For instance, if you’re selling an ebook on your website and you know you have a 2% conversion rate on your page, you have a certain price on it and you have a certain number of people coming to the website, well what you can do is modify things to where either of those numbers are enhanced. If you change the copy or just the words on the link, the call to action link, to where you get 2% conversion instead, congratulations, you just doubled your revenue for the year.
Thins are the kinds of things that you won’t know unless you try and test. Until you know whether or not the things you’re doing are worthwhile, because you won’t always get gains, you won’t know if you’re making the right decisions. So there’s a little bit of the high-level approach to whether or not you should grow and expand your business with a little bit of the “Yeah, you really actually have to go get some data.” We’re not talking a week’s worth; maybe 1 or 2 or 3 months worth of data before you can say whether or not any decision you make for your business is a good one or a bad one.

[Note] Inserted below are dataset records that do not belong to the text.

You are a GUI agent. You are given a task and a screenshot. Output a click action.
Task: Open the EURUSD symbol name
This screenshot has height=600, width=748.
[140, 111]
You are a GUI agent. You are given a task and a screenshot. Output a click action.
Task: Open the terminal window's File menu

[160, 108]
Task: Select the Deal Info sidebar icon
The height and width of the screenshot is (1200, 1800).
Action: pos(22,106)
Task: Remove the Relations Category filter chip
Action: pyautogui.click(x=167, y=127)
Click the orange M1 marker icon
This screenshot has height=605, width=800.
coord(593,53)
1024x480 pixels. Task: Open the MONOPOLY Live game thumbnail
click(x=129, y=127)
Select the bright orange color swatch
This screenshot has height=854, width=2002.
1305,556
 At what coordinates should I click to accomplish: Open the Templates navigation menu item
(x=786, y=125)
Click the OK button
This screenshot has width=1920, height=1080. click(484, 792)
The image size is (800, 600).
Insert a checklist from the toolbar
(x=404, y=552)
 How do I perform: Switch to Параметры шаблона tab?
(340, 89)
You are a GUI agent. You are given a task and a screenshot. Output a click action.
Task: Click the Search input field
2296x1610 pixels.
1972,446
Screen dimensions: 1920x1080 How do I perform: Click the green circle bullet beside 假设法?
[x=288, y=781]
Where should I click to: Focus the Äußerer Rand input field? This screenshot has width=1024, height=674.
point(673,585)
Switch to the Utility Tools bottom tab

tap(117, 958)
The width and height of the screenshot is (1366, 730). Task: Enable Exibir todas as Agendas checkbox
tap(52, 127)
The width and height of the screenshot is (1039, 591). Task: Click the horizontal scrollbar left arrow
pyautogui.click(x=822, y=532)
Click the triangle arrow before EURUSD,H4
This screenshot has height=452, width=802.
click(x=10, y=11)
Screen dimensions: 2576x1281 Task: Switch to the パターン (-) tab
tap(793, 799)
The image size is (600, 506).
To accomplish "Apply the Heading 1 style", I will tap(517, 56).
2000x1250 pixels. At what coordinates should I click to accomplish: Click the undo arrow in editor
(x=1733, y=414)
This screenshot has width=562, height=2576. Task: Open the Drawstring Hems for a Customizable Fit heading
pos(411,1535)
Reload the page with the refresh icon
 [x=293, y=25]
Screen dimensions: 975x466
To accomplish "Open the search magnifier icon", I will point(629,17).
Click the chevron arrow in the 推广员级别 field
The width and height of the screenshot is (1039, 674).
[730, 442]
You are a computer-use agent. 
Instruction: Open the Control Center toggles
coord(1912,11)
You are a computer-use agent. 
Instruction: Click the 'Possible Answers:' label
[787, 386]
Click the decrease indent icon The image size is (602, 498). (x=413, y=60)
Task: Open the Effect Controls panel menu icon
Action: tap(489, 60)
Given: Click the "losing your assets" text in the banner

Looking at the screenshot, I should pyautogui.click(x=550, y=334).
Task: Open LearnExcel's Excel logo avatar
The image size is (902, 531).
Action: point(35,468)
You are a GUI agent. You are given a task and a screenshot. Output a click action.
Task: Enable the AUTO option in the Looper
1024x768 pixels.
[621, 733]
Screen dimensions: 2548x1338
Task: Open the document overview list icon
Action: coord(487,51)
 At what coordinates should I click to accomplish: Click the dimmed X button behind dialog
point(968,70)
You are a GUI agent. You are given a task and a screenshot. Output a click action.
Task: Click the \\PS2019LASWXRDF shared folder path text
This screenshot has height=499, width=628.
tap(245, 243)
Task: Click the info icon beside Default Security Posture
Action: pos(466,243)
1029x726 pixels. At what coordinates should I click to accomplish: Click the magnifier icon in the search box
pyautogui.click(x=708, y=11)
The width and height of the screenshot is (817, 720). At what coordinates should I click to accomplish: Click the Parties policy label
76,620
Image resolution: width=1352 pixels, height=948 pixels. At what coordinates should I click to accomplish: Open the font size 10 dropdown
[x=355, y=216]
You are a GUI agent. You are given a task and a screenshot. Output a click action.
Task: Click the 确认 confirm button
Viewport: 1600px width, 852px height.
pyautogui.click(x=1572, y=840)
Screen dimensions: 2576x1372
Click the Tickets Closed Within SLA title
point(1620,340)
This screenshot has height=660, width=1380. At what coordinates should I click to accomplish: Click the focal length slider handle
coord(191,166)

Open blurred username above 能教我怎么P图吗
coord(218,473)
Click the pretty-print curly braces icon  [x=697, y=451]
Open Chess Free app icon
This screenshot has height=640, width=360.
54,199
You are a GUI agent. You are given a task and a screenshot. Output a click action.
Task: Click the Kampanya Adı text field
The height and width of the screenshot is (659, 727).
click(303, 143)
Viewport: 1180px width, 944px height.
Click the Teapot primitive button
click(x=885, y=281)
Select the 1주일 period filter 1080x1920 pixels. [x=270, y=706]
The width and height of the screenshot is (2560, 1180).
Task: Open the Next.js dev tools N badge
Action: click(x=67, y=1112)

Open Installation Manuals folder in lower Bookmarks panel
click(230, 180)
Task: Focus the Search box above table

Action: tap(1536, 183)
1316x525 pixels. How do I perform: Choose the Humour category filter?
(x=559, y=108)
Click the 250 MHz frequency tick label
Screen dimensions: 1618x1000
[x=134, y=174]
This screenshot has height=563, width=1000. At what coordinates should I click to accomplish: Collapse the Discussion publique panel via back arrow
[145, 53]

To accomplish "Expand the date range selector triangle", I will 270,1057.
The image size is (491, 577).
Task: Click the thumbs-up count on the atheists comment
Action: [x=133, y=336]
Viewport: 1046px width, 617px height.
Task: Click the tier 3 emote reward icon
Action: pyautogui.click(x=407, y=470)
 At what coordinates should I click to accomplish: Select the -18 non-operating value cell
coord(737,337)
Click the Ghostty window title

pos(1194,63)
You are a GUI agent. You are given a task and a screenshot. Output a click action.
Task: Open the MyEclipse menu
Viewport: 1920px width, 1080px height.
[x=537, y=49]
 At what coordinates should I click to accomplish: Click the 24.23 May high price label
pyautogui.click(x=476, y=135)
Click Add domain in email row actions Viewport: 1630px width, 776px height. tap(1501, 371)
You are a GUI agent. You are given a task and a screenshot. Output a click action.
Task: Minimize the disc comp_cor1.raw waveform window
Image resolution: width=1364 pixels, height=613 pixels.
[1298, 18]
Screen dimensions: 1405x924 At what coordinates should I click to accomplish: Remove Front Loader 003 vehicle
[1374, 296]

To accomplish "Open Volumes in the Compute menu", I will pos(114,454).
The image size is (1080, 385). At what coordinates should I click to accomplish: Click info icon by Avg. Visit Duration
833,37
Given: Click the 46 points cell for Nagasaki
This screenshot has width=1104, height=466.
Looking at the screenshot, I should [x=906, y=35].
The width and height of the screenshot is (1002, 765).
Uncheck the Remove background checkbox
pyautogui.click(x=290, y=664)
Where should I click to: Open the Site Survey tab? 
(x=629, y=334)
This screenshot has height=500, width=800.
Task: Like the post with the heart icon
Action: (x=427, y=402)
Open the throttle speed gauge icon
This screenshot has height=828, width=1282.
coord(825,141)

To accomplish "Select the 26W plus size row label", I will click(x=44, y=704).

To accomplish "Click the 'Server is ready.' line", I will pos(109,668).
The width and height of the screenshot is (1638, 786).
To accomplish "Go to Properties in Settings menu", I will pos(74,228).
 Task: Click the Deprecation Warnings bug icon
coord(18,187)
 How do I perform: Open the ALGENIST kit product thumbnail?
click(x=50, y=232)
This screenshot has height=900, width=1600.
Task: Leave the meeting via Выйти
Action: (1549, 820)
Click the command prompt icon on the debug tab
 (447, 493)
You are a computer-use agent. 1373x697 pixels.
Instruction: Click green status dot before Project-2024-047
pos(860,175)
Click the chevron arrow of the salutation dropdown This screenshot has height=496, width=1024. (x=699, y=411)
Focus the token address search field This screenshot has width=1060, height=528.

If it turns out you find something that’s not working, great, you’ve knocked off one more thing and you figured out one thing that you were doing right before. Time to iterate and do it again. It’s all about data, making a decision based on that data, putting up trigger points to stop you from completely failing, like knowing “Hey, I don’t want to spend more than $3000 on this test,” or “If I change this thing and my revenue drops more than 75% within a week, then I need to go back immediately,” those kind of trigger points. Besides all that, you can keep up with it. Numbers are numbers, makes decisions easy.
Cogitate on that. Apply it to your business and who knows? You might have some secret wins waiting for you right around the corner.
Have a good one and peace out to you.